Dans la catégorie Album que l’on n’attendait plus, Duchess Says remporte la palme haut la main trois années après avoir semé d’un EP de quatre pièces (Budgie Laboratories) enthousiasme puis appréhension. Un sentiment partagé par nos principaux intéressés qui, à défaut d’avoir fait du bruit, se sont dévoués à cette première galette officielle – Anthologie des 3 Perchoirs, à paraître le 15 avril –, enfermés dans leurs angoisses appuyées d’une pression extérieure quasi insoutenable. «Partout où on allait, les gens nous demandaient toujours quand l’album sortirait. À un certain moment, c’est devenu insupportable. Un long tunnel noir duquel on en est finalement sortis – autrement plus forts de l’expérience», se souvient Annie-Claude Deschênes, chanteuse et bête de scène responsable pour beaucoup de l’enviable réputation du groupe. Une expérience aujourd’hui plus lumineuse: «Si on est passé à travers ça, on est capables de beaucoup».

Propos auquel fait écho Ismaël Tremblay, claviériste de la formation: «le EP avait été concocté à la va-vite et nous n’avions pas nécessairement confiance en nos capacités de réalisation, de travail de studio. On s’est donc jetés là-dedans un peu à l’improviste et ça n’a pas du tout fonctionné comme nous l’avions anticipé. Ça nous a pris beaucoup plus de temps, de sessions différentes, d’argent… Il aura fallu ramasser tout ça et en extraire le meilleur. C’est à ce niveau que l’album prend des allures de collage.» Un album qui prend des allures d’anthologie des meilleurs coups d’enregistrements étalés en fragments sur trois années. «La dernière année sans argent à passer des 18 heures par jour à porter tout ça pour le mener à terme fut très longue, lourde et douloureuse. Il fallait aussi calmer les attentes des gens de la compagnie de disques [désormais Alien8]… La pression devenait vraiment lourde.»

Du coup, un nouveau souffle semble porter les musiciens qui ne demandent qu’à relâcher leur fou sur les planches. «Tu t’habitues à une drive, à un son, une énergie en live que tu ne retrouves pas une fois en studio», nous dit Ismaël. «Tu tentes alors de le recréer. C’est là qu’on s’est planté: à ne pas comprendre vraiment comment réactualiser le matériel.» Puis Annie-C. de trancher: «On voit tout de même la suite avec plus de plaisir. C’est plein d’espoir. Nous sommes beaucoup plus solides qu’il y a deux ans. La page des sessions d’enregistrement et du premier album est tournée. C’est un peu un témoignage de trois années d’exploration, donc il ne faut pas y voir une évolution trop linéaire. Et nous sommes tout de même très fiers de l’album.»

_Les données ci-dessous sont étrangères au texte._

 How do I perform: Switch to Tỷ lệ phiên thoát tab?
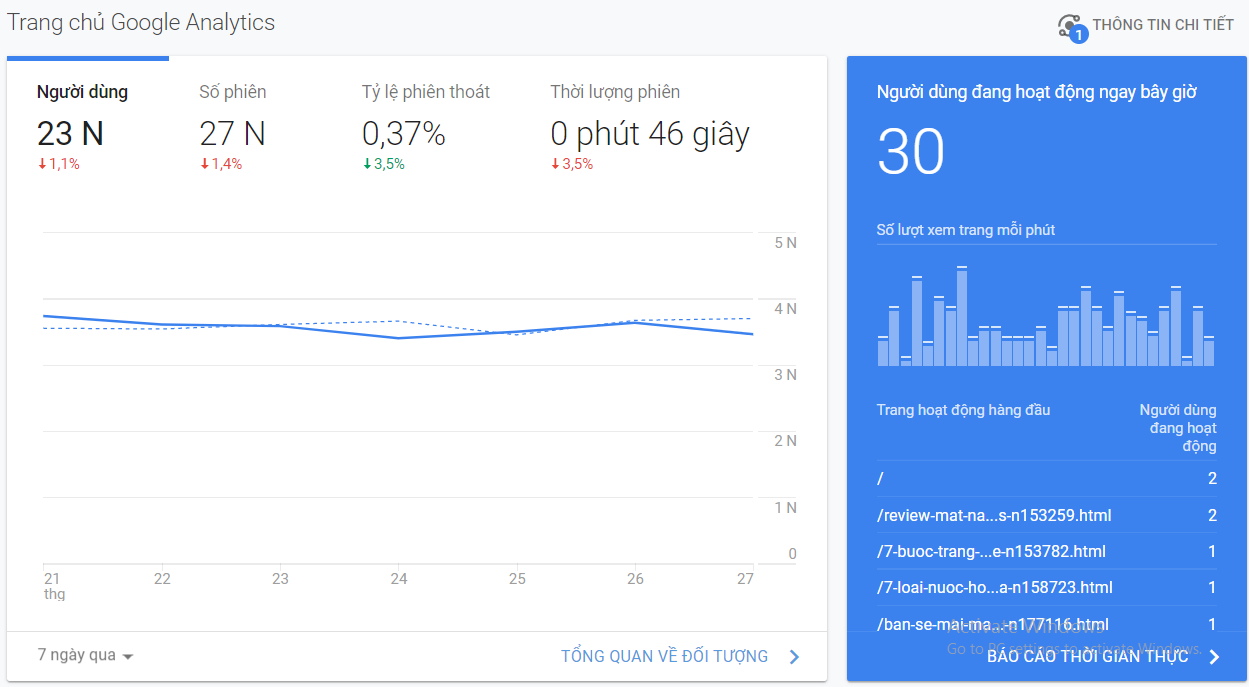(426, 92)
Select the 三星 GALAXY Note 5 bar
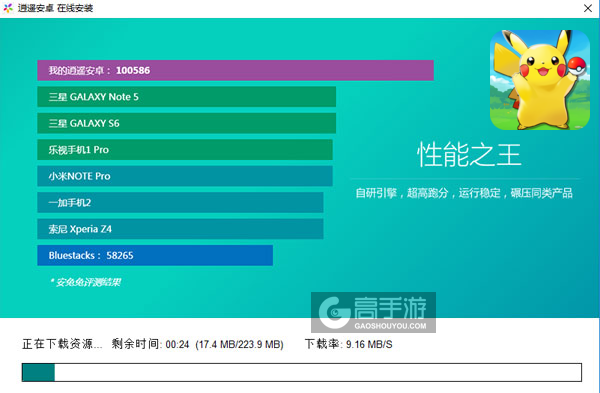Viewport: 600px width, 393px height. [186, 97]
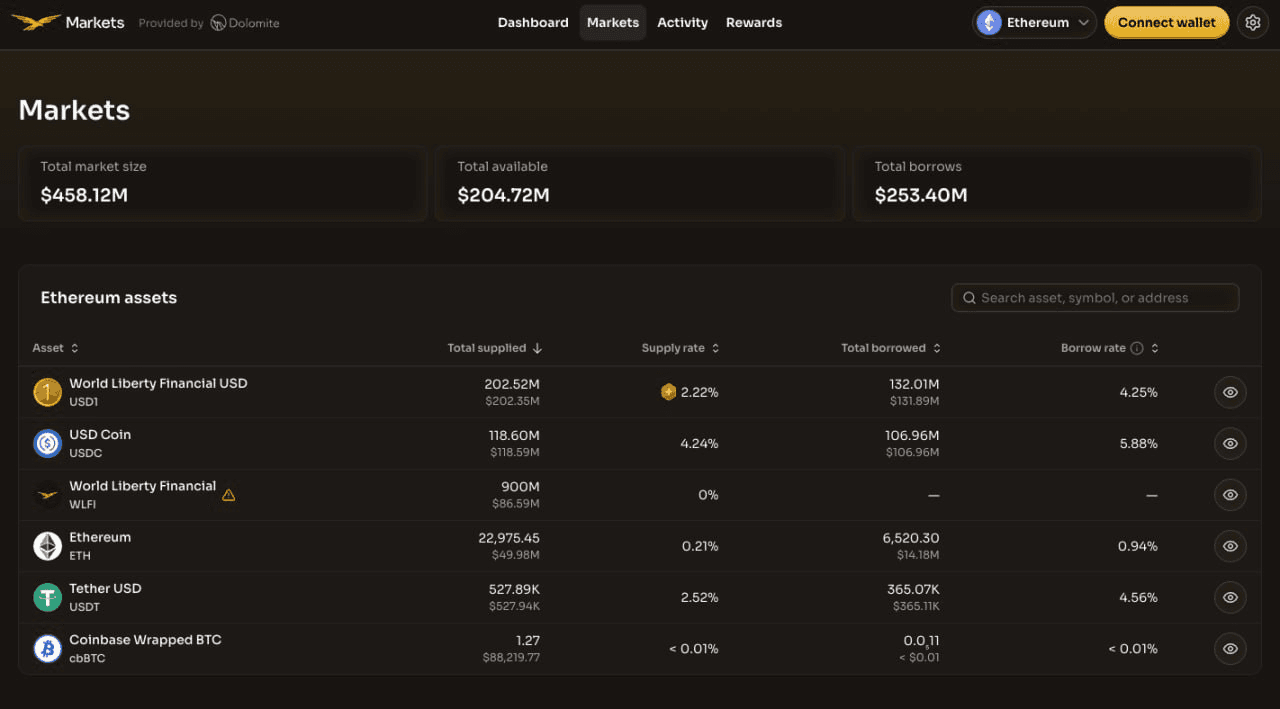Sort table by Total supplied column

[494, 348]
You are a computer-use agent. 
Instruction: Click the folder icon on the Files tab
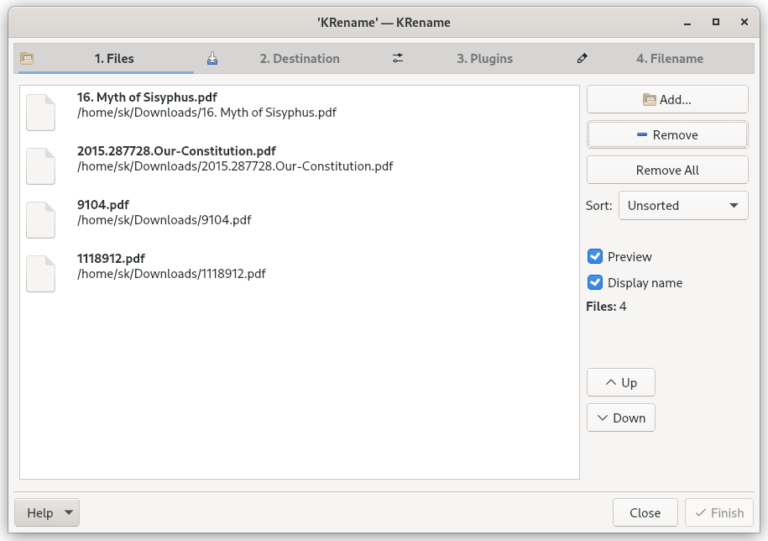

Ainsi, la chanteuse en ressort avec quelque chose d’un regard plus lucide sur le métier. «C’est nouveau dans ma personnalité de me soucier de détails comme ceux-là, d’être méticuleuse. On s’entend qu’en spectacle, je suis imparfaite à fond la caisse. On ne peut avoir plus “je m’en sacre” que ça. Du coup, au fil des expériences acquises en studio, on a aussi compris que par-delà les retouches et autres retours possibles sur ce que l’on fait, il faut savoir s’arrêter sous peine de sombrer carrément dans la folie.» Se rappeler d’avoir du plaisir à travers la tempête.

Un plaisir plaqué de symbolisme et dont l’effigie – haute perchée – en est sans contredit la perruche, bête à la souche de la création du groupe et de laquelle découle l’obscure faction mystique de la Church of Budgerigars. «L’église proprement dite n’est qu’une représentation. C’est avant tout un regroupement de gens qui s’inspirent des mêmes thématiques que nous.» Voilà pour ceux qui soupçonnaient l’affiliation sectaire. Cela dit, l’importance n’y est en rien diminuée. «C’est quelque chose de super important dans notre démarche créative. Et en ce sens, il y a effectivement une cause spirituelle défendue à travers tout cela.» Puis, mesurant la portée de chacun de ses mots, «ce n’est pas de l’ordre de la secte ou d’une quelconque église mais c’est tout de même un phénomène qui se trouve au cœur de tout ce que je fais. Je ne cherche pas nécessairement à y mettre des mots non plus. Il y a une limite à jusqu’où j’ai cherché à me l’expliquer à moi-même. D’y mettre des mots serait peut-être la fin de quelque chose…» (Stéfane Campbell)

Anthologie des 3 perchoirs en magasin dès le 15 avril

www.duchesssays.com

12 avril – Téléphone Rouge (Sherbrooke)
17 avril – National (Montréal)
18 avril – Cercle (Québec)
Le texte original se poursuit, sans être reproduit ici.